Avro 504 Float-plane
Royal Navy Short 184 Seaplane
In the Spring of 1919 the Queen's Promenade aerodrome was active again for pleasure flying with Avro 504s and in July of that year Captain Howard Pixton made what is regarded as the first commercial flight to the island. Using an Avro 504 float plane he flew copies of the 'Daily News' from Windermere for sale to holidaymakers. Flights continued for two weeks and passengers could be carried for the price of 10 guineas. The following year there was more pleasure flying from Douglas beach but after objections and a petition signed by 20 people, permission was withdrawn and there was to be no more flying from the island until 1925 during the TT races when a de-Havilland DH9 flew copies of the 'Motorcycle News' over, landing on Douglas Head. This became a regular event over the next few years.
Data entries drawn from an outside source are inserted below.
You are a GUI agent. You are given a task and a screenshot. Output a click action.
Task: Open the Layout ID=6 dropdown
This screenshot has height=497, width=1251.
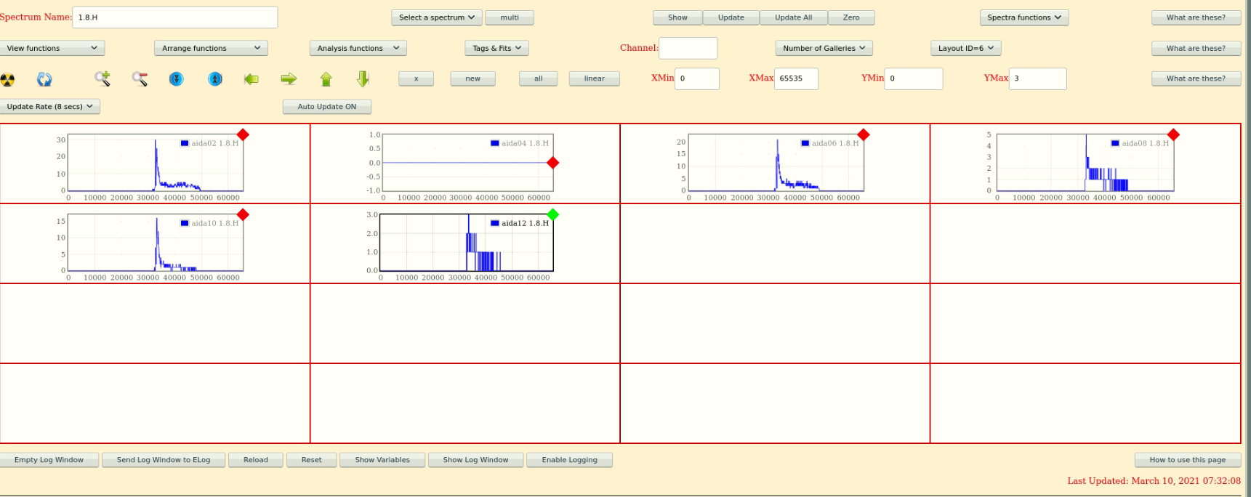(x=966, y=48)
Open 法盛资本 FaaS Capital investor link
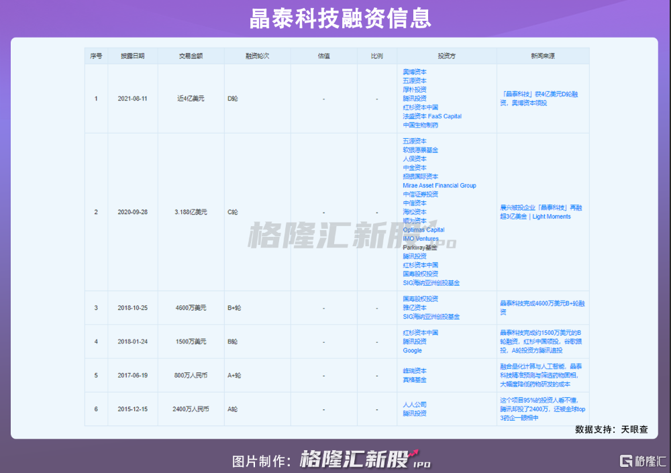The image size is (671, 473). [x=431, y=116]
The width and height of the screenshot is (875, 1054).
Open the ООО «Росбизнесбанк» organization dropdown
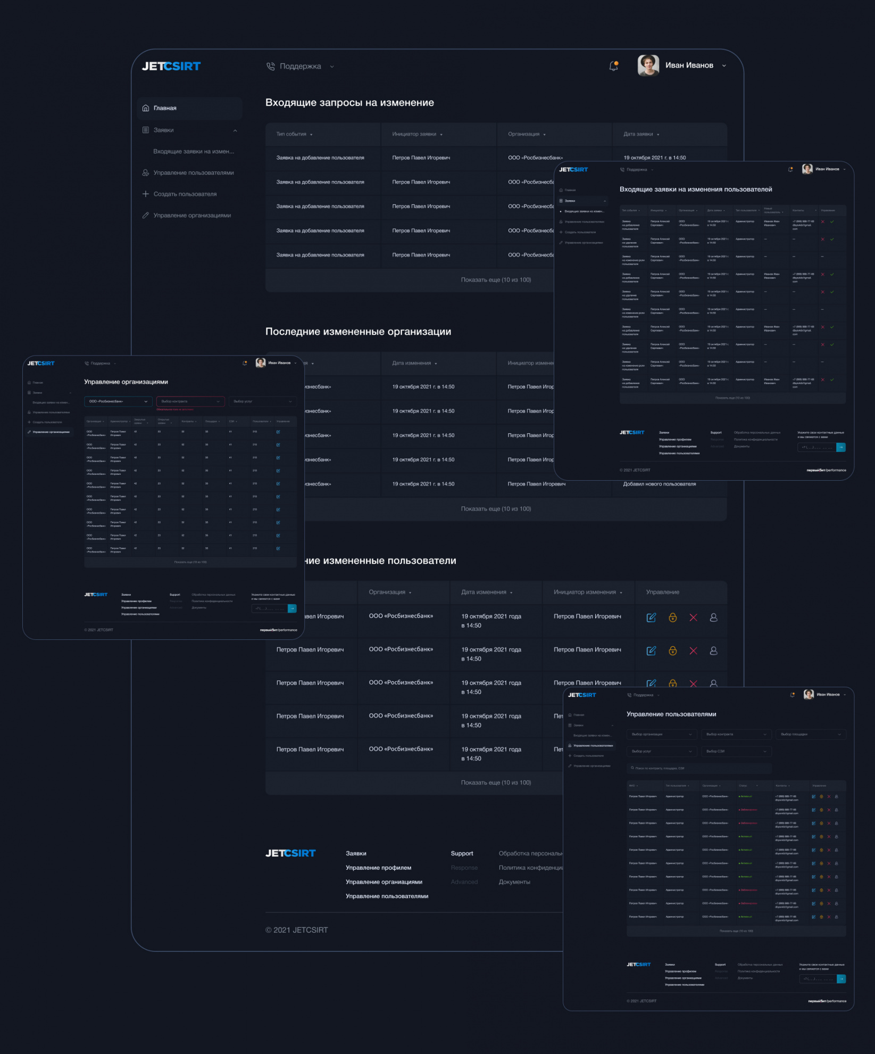point(118,401)
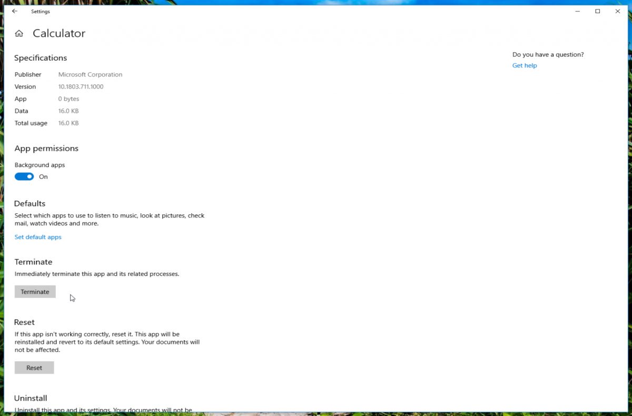632x416 pixels.
Task: Minimize the Settings window
Action: pyautogui.click(x=577, y=11)
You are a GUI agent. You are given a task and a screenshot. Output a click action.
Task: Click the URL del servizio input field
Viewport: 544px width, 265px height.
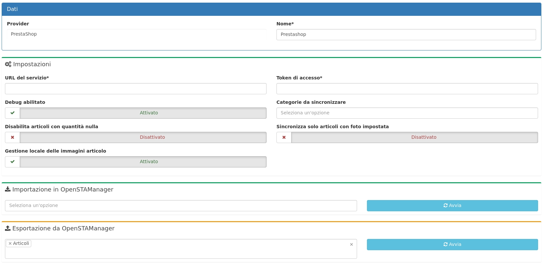pos(136,89)
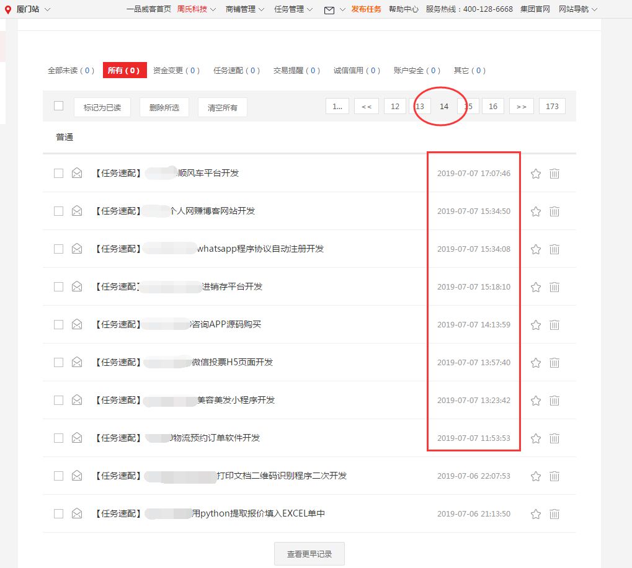Go to page 16 in pagination
632x568 pixels.
492,106
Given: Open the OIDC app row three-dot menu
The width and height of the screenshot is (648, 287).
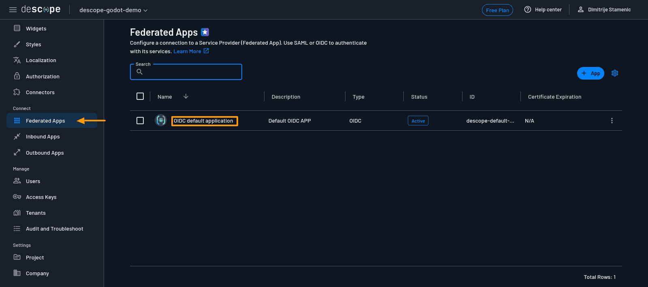Looking at the screenshot, I should pos(612,121).
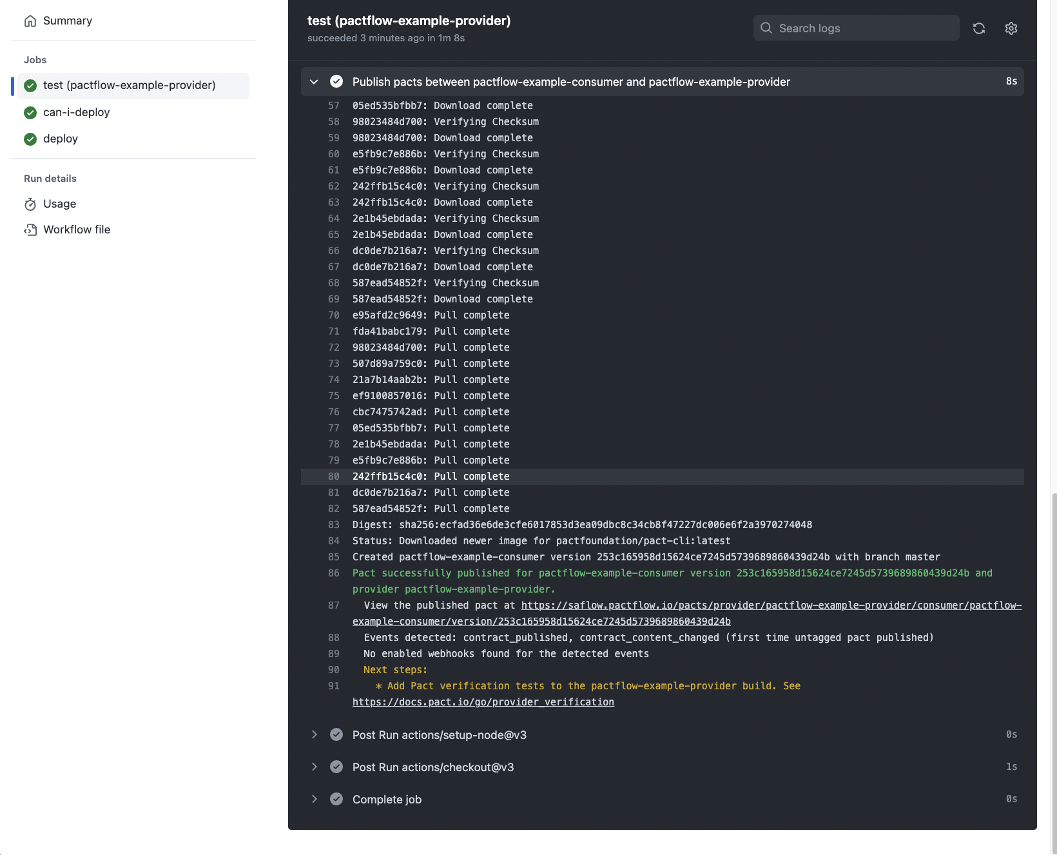Viewport: 1057px width, 855px height.
Task: Collapse the Publish pacts step
Action: pos(314,82)
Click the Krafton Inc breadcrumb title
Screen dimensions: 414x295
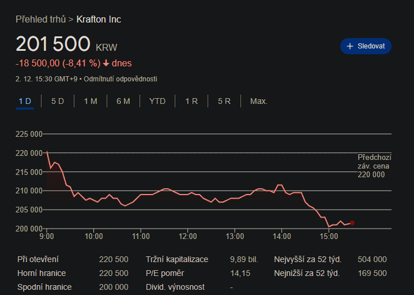[x=99, y=19]
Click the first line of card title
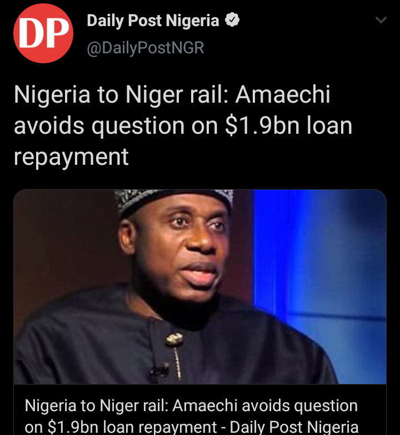 pos(191,406)
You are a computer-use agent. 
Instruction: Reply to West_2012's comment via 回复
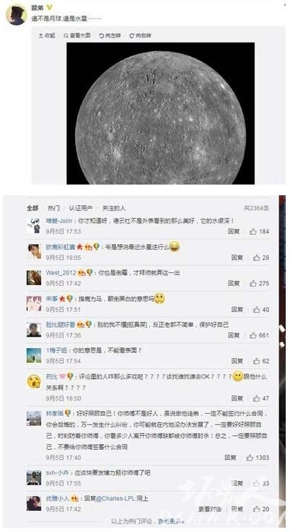(x=234, y=283)
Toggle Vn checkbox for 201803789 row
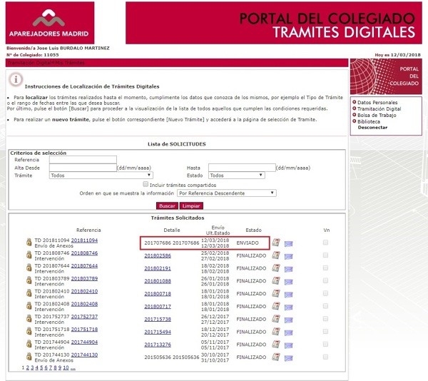 pos(326,281)
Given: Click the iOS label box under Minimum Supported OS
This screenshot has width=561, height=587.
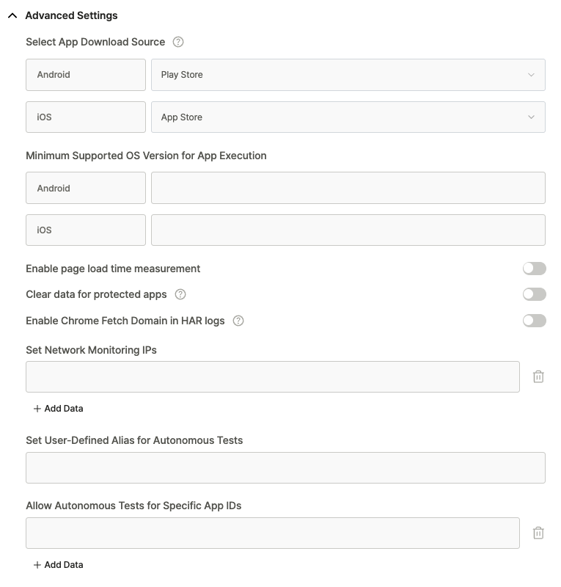Looking at the screenshot, I should tap(85, 230).
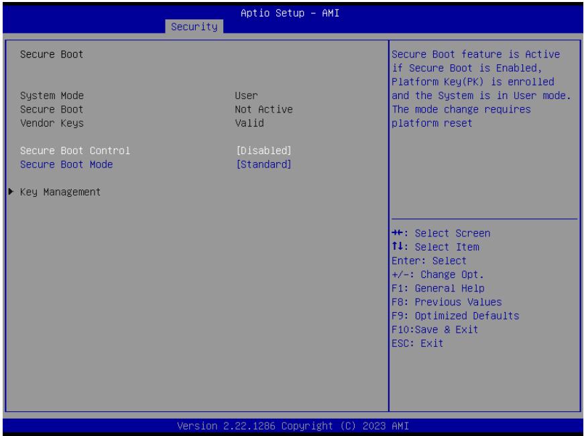584x436 pixels.
Task: Click the left-right arrows Select Screen icon
Action: pyautogui.click(x=397, y=233)
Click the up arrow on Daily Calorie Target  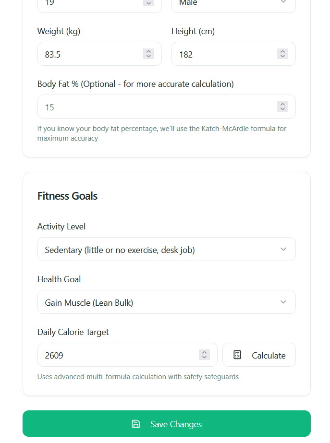204,352
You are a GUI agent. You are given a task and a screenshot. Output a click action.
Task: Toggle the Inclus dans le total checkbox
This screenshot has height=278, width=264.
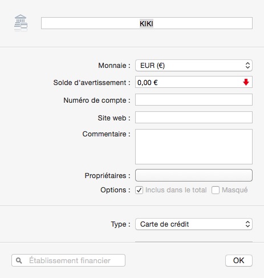(x=139, y=190)
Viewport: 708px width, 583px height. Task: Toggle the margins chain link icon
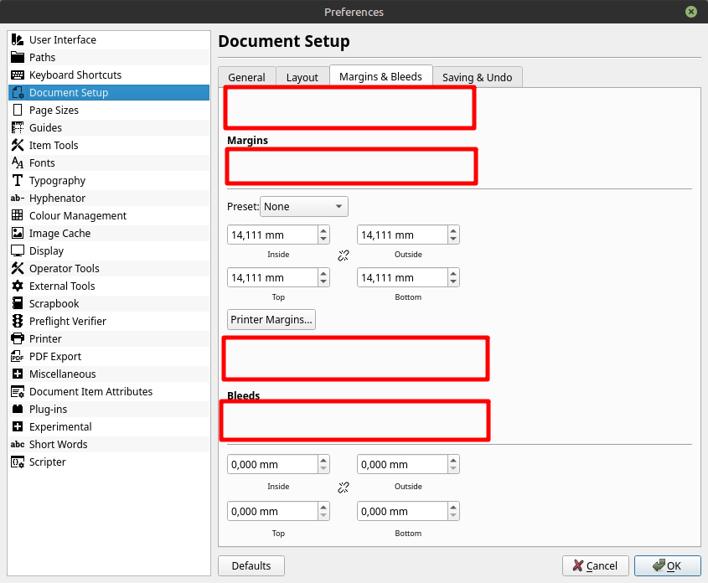tap(343, 255)
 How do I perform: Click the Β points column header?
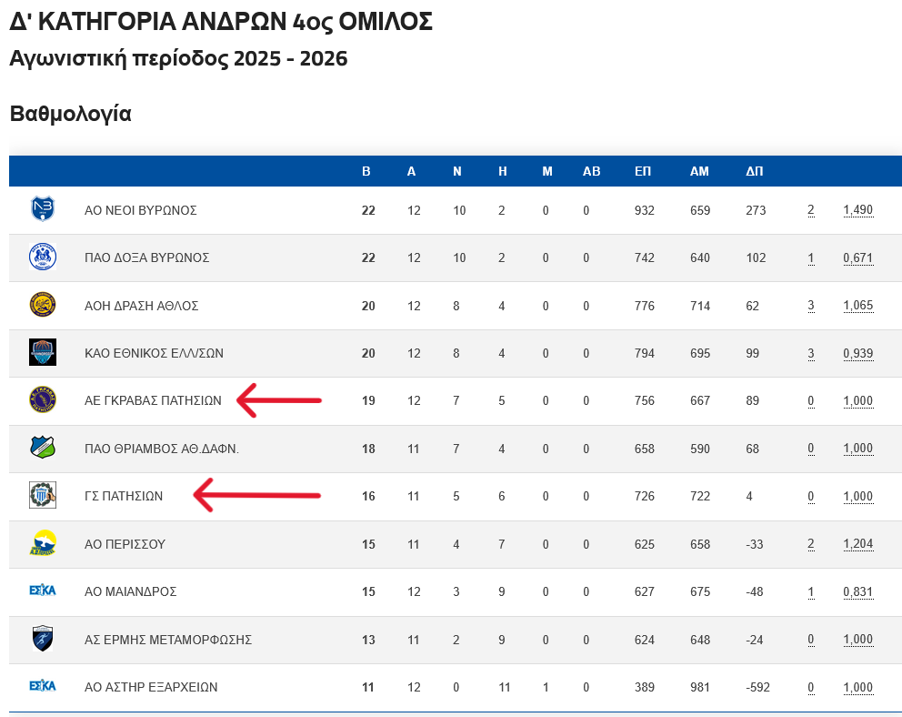point(366,171)

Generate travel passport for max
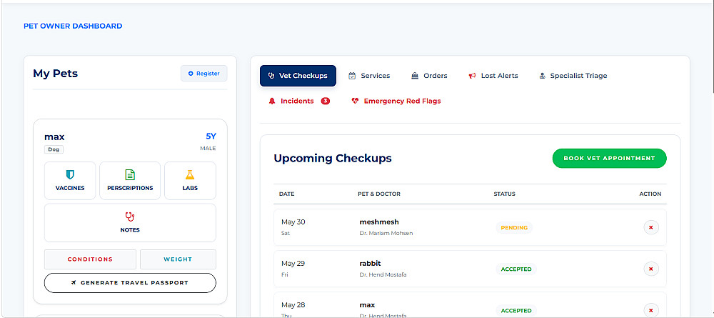point(130,282)
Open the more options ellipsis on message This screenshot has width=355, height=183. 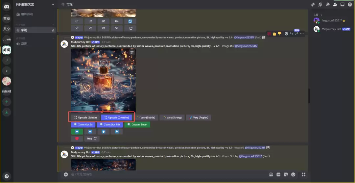pos(302,34)
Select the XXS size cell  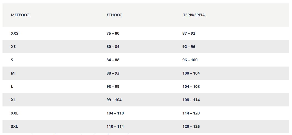click(x=14, y=34)
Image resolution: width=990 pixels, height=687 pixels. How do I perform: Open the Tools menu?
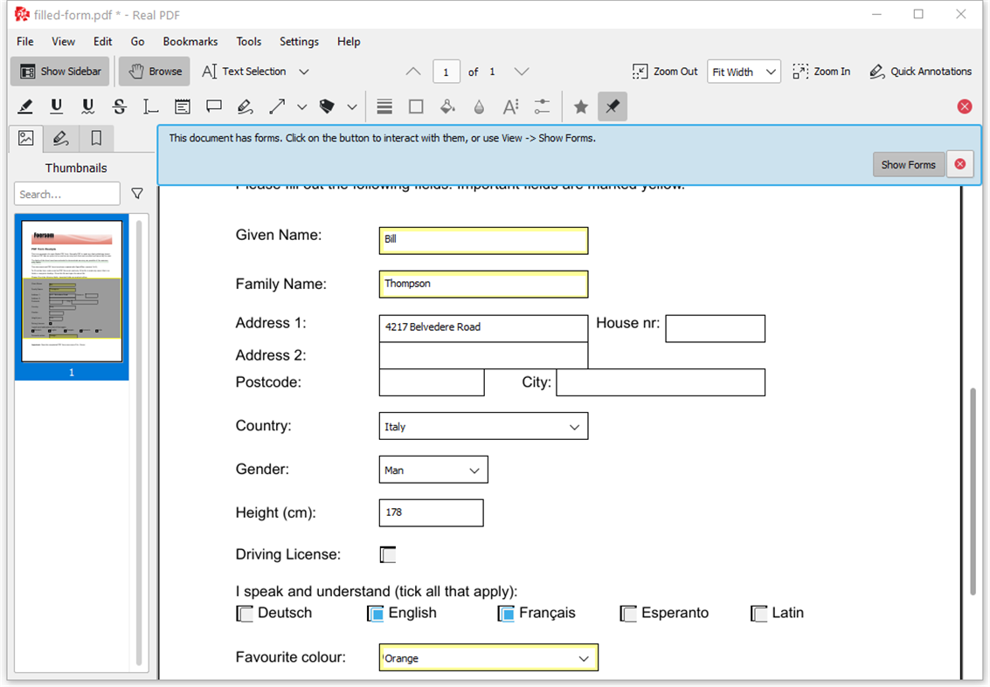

Avro 504s on Queen's Promenade in 1919
1928 - First flights at Ronaldsway
The first use of Ronaldsway as an aerodrome occurred on June 5th 1928 when Captain Olley, flying an Imperial Airways Handley Page HP27 Hampstead, G-EBLE, landed in a large field on Ronaldsway farm bringing in the 'The Motorcycle' for TT visitors. The Hampstead was a large three motor biplane and after delivering the papers, was made available for pleasure flying from Ronaldsway. The aircraft had a wingspan of 75 ft and at 60 ft in length could carry up to 14 passengers in its cabin. As was usual in those days, the pilot and mechanic sat outside and braved the elements! During TT the following year Ronaldsway was used again for both 'The Motorcycle' and also the 'Daily Mail' during the TT race period, the latter being flown in by a DH61 Giant Moth. The Summer of 1929 also saw the arrival of Sir Alan Cobham who was touring Great Britain to promote aviation. He arrived at Ronaldsway in DH61 Giant Moth G-AAEV 'Youth of Britain' on August 2nd from Blackpool, and carried out a series of demonstration flights, mainly to young people from the island. He also encouraged the establishment of a permanent aerodrome for the Isle of Man. In April 1933 two famous aviators visited Ronaldsway, Amy Johnson, flying DH60G Moth G-ABVW 'Jason 4' and her husband Jim Mollison, flying DH80A Puss Moth G-ACAB 'Desert Cloud'.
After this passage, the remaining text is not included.